* _Exercise requirements_
a – According to the blog post below, in which city had Amit lived for years?
b – From the blog post below, copy word for word the passage starting with "Thus, in this" and going on through "dogs in India.".

* _Excerpt provided_
Impressions and Comparisons
Updated: Jan 10, 2020
Before I left for India, my dad's coworker and friend, Amit, who had lived in Bangalore for years, wished me a good trip. He told me this: "India is many countries in one. You will find many religions, cultures, languages, traditions, festivals, food, landscape, history, colors, entertainment, and so on. In spite of these various differences, and in spite of various challenges of politics, corruption, caste, income brackets – it somehow works. It even works pretty well, there is still democracy, freedom, respect of core values, and people are happy and making the best." He then said something that has been in my head since I read his parting email: that I would love India, but only if I didn't compare it to Canada or the United States. India is in itself a new world, and it wouldn't do to try and compare it to the familiar.
I've been trying my hardest to keep this in mind as I work through my first week in India, and for the most part, I feel that I've managed fairly well.
My impression of India has thus far been wholly positive: the organized chaos of driving, traffic, and crossing the street is a rush of adrenaline and entertainment, the food is new and exciting every meal, and the history I've already seen is a new style and age I've never experienced before. In talking to friends and family back home, I have told them how happy I am to have the chance to have this be my reality for a few months. But how much of these impressions are in reality comparisons to what I was living before? How long before I get tired of all this "new" and my "impressions" become negative?
Thus, in this first week, I have been questioning impressions vs comparisons. Just because impressions are positive, does not mean they are void of unwanted comparisons. So far, I have put it down to this: most of my life has been lived in North America. There are customs and cultures that have been drilled into me my whole life. The ones that have been most impactful will stay with me and cloud how I view the rest of the world, no matter how hard I try to remain open minded.
The most noticeable comparison (for myself at least) I keep making is with the dogs in India.
Every dog I see I compare to what I would see in the States: wild dogs? No, they aren't common. And none are neutered. I've seen a single golden retriever, and a total of two long haired dogs. The dogs here are all dirty, skinny, and I'm not allowed to touch them. What?? No touching dogs? My whole life I've grown up surrounded by "man's best friend", but here these dogs are to be avoided. I have avoided them out of fear of disease or bites, and this adds to the guilt of comparing them at all because their condition isn't their fault. So how do I not compare their lives here to what I know is possible?
It's only week one. I know that eventually I will get better at separating or putting together my life in India and my life in the States. I'm focusing on being aware that I'm comparing, and when I notice I do, reminded myself that right now, I need to focus only on the experience. Impressions are ok, good or bad, and so are comparisons, as long as they're done in the correct mindset. Therefore, I am trying to accept that I will compare, accept that I can compare without damaging my experience and happiness here. Most of all, accept that the reality of India is what is happening here, and wishing things were different won't change anything, so instead I should channel my comparisons into being an analysis of what I value and can control.

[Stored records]

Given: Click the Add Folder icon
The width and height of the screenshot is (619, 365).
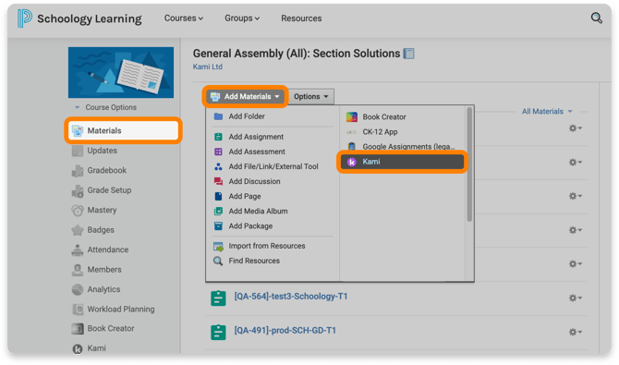Looking at the screenshot, I should tap(218, 116).
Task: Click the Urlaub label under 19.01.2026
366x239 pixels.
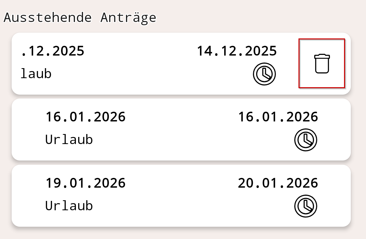Action: click(69, 206)
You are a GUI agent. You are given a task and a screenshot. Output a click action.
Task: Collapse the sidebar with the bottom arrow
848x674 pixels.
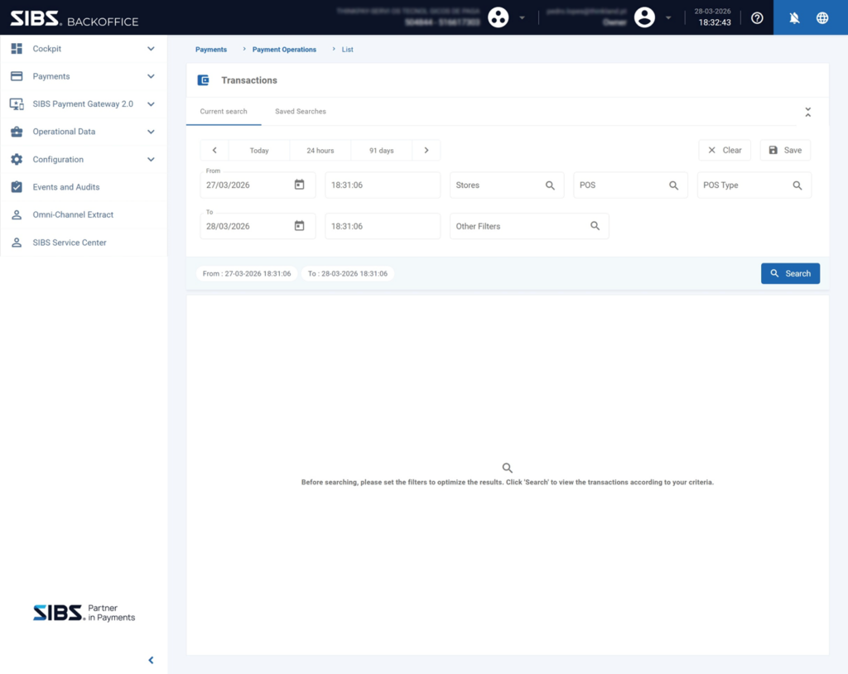151,660
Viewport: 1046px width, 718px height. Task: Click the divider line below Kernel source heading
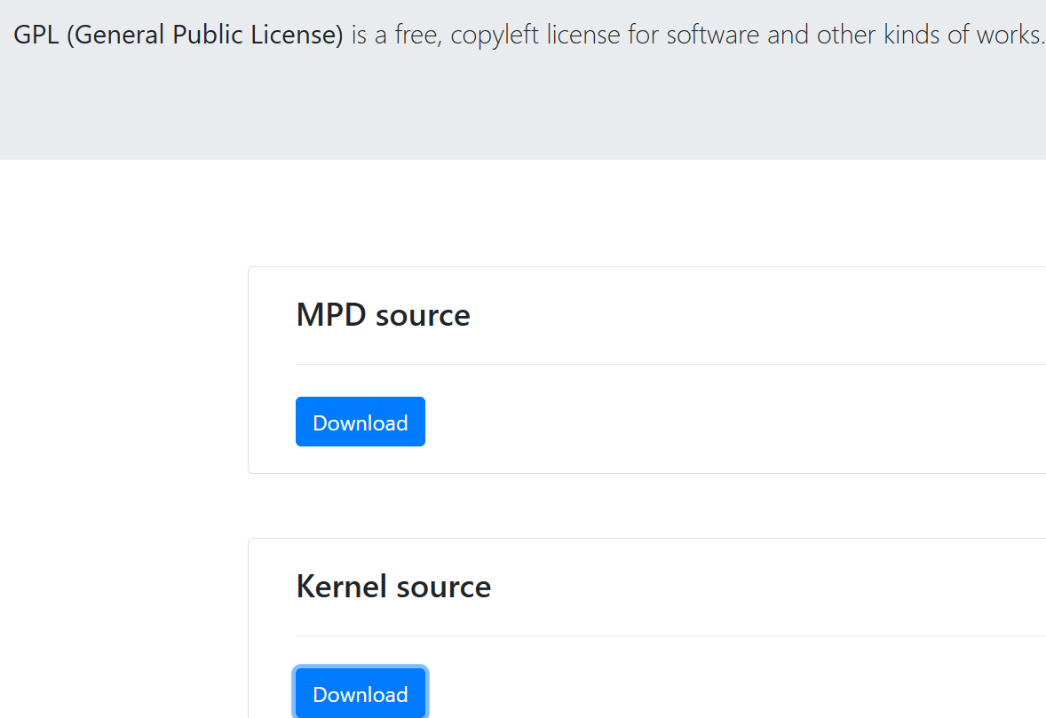(666, 635)
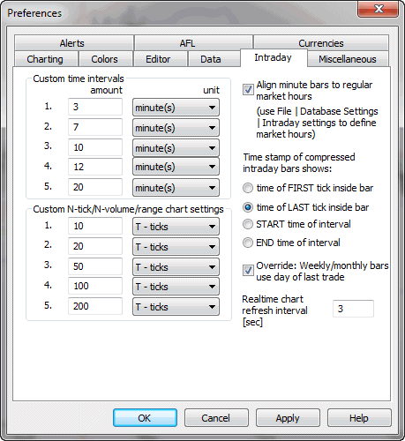The width and height of the screenshot is (405, 441).
Task: Select time of FIRST tick inside bar
Action: click(x=248, y=188)
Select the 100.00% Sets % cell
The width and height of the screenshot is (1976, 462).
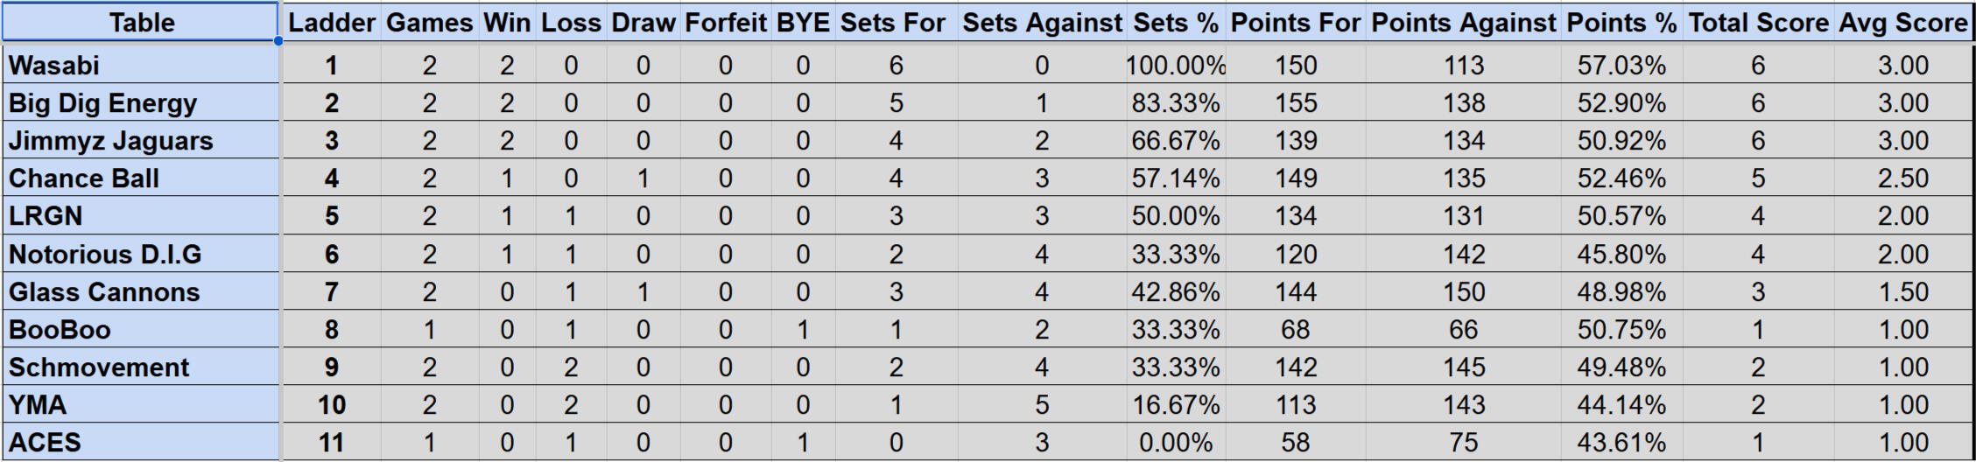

* _Answers by item number_
a – Bangalore

b –
Thus, in this first week, I have been questioning impressions vs comparisons. Just because impressions are positive, does not mean they are void of unwanted comparisons. So far, I have put it down to this: most of my life has been lived in North America. There are customs and cultures that have been drilled into me my whole life. The ones that have been most impactful will stay with me and cloud how I view the rest of the world, no matter how hard I try to remain open minded.
The most noticeable comparison (for myself at least) I keep making is with the dogs in India.